Lors de l'événement, elle a annoncé la publication de la «Charte géorgienne», une déclaration destinée à unifier l'opposition du pays à l'approche des élections d'octobre. Ce plan appelle à l'abrogation de la loi sur les agents étrangers, au retrait de toutes les mesures anti-européennes, à une réforme structurelle et purge politique de toutes les principales agences d'État, à l'annulation des décisions compromettant la capacité de la Géorgie à rembourser ses créanciers étrangers; et à la refonte du système électoral. En d’autres termes, il s’agit d’un appel à faire un ménage pro-impérialiste, avec la perspective de nombreux nouveaux postes et opportunités pour ceux qui y souscrivent.

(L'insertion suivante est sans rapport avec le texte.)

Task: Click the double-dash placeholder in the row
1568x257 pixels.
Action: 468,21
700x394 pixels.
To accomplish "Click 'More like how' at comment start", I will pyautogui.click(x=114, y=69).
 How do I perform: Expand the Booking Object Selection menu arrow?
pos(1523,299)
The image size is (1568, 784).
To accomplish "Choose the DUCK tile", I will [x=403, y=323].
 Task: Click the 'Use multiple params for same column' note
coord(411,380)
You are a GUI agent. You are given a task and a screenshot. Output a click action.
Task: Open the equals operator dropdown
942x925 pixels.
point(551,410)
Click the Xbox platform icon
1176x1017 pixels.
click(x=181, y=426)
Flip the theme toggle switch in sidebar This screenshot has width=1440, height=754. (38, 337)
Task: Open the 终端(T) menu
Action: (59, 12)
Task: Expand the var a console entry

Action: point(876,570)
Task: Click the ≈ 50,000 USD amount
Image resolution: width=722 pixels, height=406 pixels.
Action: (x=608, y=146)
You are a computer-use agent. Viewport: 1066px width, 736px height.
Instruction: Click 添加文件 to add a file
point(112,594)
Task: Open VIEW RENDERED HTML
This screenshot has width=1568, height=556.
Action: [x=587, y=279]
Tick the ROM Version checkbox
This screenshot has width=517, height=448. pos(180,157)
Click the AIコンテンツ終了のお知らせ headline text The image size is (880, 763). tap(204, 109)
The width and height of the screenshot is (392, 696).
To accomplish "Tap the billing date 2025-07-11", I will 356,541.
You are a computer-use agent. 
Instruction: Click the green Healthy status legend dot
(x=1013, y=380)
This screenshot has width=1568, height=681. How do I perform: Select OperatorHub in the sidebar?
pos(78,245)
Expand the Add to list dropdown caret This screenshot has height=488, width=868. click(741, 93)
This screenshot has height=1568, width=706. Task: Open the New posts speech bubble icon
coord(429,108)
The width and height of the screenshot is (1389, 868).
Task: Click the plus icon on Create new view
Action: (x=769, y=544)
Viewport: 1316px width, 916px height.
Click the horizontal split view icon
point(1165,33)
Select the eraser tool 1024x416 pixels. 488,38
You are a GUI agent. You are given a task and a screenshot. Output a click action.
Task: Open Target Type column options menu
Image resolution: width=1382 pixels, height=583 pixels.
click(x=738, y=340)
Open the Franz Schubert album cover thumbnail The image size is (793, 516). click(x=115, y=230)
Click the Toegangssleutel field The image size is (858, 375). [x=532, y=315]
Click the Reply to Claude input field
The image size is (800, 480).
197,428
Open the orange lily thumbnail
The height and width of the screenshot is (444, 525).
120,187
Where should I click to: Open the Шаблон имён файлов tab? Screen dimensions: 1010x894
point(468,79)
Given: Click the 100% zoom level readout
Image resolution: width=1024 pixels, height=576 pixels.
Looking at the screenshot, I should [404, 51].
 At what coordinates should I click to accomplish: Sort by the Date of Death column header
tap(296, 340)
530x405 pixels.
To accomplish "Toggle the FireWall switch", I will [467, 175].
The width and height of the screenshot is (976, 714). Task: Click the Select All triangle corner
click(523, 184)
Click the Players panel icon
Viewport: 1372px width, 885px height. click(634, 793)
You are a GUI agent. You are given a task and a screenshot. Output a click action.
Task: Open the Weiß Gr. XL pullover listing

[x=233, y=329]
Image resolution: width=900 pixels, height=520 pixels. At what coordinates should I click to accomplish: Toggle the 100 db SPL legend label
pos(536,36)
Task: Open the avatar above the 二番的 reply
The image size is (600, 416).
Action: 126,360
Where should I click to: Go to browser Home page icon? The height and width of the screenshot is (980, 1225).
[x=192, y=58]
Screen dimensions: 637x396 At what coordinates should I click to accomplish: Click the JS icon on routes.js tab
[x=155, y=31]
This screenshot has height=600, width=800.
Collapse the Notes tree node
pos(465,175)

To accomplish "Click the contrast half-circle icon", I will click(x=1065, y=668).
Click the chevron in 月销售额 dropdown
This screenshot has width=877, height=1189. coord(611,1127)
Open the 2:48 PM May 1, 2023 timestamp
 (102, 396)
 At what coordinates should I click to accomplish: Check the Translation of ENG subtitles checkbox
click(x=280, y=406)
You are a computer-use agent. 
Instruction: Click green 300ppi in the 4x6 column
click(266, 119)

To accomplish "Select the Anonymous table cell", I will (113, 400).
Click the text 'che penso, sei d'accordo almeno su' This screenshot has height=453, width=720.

Reste à savoir si l’opposition, composée de dizaines de groupes de droite concurrents, pourra ou voudra se regrouper autour de ce programme. Exprimant les inquiétudes occidentales quant au fait que les groupes anti-gouvernementaux géorgiens ne sont pas à la hauteur de la tâche et admettant tacitement que leur base de soutien est étroite, un commentaire du 28 mai sur le site web Eurasianet notait: «Le plus grand risque pour [l'opposition] est de perdre son élan et de connaître un faible taux de participation le jour du scrutin ».